▸ The problem: Reproduce verbatim the part of the listing that opens with the line containing "What do you see at coordinates (1432, 33)" and closes with the line containing "The width and height of the screenshot is (1131, 682).", including both of those lines.

▸ Material provided:
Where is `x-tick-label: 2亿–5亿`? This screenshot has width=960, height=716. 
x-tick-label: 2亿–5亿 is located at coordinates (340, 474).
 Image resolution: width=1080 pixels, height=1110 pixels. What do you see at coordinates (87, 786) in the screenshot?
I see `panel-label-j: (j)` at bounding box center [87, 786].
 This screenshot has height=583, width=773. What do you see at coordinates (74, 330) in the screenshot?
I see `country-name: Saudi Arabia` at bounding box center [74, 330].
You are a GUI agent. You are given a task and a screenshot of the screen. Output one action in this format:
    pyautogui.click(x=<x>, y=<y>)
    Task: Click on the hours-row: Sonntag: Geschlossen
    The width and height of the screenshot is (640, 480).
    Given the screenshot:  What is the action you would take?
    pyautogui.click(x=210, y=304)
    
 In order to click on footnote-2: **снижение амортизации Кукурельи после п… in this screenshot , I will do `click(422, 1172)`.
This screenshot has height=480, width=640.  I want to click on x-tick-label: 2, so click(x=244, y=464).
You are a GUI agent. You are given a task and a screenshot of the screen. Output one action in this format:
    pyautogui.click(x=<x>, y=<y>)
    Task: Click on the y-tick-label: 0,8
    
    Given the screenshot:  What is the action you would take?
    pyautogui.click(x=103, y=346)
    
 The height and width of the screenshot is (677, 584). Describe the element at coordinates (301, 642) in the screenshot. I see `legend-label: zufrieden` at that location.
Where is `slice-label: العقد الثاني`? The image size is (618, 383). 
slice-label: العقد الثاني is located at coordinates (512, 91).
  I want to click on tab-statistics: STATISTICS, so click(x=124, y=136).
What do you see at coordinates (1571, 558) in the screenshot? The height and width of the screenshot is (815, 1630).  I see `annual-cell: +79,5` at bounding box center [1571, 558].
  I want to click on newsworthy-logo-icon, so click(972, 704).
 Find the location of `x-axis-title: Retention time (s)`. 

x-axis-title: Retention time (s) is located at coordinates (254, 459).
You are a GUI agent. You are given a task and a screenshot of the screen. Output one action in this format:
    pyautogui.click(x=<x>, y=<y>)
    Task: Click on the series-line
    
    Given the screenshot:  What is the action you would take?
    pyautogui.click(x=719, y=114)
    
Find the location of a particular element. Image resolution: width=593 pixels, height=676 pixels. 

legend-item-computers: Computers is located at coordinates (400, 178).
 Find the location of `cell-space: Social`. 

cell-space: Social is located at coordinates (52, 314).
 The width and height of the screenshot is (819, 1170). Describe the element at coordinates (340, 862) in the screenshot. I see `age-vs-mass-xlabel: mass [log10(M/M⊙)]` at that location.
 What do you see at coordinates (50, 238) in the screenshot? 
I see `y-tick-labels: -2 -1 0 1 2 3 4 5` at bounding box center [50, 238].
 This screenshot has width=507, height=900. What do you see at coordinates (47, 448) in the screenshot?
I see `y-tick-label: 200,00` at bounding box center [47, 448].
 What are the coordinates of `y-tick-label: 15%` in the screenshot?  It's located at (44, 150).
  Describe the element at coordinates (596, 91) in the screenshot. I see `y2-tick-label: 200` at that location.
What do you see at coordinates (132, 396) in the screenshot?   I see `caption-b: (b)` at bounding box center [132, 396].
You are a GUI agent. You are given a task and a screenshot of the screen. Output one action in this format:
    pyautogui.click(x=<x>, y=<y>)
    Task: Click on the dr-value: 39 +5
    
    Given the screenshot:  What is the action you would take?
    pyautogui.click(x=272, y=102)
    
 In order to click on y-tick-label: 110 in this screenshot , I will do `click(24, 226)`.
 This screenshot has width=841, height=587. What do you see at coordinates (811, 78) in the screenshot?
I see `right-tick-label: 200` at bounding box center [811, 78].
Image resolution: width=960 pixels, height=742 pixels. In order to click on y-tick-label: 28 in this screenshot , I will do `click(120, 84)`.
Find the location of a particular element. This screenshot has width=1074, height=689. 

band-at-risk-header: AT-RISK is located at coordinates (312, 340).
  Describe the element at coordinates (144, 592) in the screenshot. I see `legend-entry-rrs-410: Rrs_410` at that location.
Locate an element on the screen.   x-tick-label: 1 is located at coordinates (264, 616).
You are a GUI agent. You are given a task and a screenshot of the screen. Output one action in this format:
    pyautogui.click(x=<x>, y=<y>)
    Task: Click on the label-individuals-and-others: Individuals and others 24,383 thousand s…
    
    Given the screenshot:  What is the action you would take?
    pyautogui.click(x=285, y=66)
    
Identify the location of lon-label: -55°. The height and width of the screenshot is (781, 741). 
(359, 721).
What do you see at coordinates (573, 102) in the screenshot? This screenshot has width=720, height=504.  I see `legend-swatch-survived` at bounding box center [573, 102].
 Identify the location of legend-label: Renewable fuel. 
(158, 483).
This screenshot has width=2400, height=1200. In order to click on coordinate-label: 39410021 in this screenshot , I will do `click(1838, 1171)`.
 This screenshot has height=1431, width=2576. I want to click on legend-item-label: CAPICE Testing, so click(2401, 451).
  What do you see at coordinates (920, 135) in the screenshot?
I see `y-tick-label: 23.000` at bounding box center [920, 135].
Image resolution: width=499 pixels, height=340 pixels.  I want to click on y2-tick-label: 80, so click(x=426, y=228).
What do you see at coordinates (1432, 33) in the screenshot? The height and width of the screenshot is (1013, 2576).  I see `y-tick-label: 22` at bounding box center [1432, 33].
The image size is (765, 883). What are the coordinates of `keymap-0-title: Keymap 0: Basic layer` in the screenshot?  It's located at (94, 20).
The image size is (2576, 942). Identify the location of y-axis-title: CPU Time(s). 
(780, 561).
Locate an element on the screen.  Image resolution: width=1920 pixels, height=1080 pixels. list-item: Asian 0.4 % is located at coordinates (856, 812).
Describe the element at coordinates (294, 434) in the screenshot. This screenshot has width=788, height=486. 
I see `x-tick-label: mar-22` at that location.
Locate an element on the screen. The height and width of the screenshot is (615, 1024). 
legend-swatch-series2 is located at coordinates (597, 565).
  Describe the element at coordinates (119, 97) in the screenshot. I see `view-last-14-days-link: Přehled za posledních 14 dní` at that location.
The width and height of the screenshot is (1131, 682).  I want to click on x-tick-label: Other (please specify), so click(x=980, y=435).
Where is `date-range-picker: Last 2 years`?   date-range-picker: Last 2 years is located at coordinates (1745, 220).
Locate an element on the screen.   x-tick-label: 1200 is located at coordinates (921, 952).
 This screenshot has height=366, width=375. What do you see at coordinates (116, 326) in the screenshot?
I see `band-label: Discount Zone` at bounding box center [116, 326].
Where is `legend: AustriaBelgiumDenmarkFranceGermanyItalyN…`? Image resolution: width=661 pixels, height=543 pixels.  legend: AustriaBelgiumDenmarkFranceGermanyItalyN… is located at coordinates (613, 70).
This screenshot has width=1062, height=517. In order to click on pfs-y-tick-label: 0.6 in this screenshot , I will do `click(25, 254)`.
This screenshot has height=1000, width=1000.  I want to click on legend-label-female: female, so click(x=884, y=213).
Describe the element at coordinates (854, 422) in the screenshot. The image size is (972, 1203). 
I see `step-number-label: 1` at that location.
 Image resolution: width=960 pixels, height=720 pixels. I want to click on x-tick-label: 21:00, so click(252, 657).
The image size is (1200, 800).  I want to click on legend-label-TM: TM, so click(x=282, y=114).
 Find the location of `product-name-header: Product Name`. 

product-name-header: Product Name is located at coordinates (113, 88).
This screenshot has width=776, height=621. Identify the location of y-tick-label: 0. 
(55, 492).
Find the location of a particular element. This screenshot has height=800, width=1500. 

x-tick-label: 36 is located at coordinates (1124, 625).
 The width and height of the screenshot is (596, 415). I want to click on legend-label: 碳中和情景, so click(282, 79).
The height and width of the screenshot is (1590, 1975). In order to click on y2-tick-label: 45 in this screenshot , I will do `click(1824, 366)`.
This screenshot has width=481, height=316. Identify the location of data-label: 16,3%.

▸ Result of this exercise:
What do you see at coordinates (1432, 33) in the screenshot? The height and width of the screenshot is (1013, 2576).  I see `y-tick-label: 22` at bounding box center [1432, 33].
The image size is (765, 883). What are the coordinates of `keymap-0-title: Keymap 0: Basic layer` in the screenshot?  It's located at (94, 20).
The image size is (2576, 942). Identify the location of y-axis-title: CPU Time(s). 
(780, 561).
Locate an element on the screen.  Image resolution: width=1920 pixels, height=1080 pixels. list-item: Asian 0.4 % is located at coordinates (856, 812).
Describe the element at coordinates (294, 434) in the screenshot. This screenshot has width=788, height=486. 
I see `x-tick-label: mar-22` at that location.
Locate an element on the screen. The height and width of the screenshot is (615, 1024). 
legend-swatch-series2 is located at coordinates (597, 565).
  Describe the element at coordinates (119, 97) in the screenshot. I see `view-last-14-days-link: Přehled za posledních 14 dní` at that location.
The width and height of the screenshot is (1131, 682).  I want to click on x-tick-label: Other (please specify), so click(x=980, y=435).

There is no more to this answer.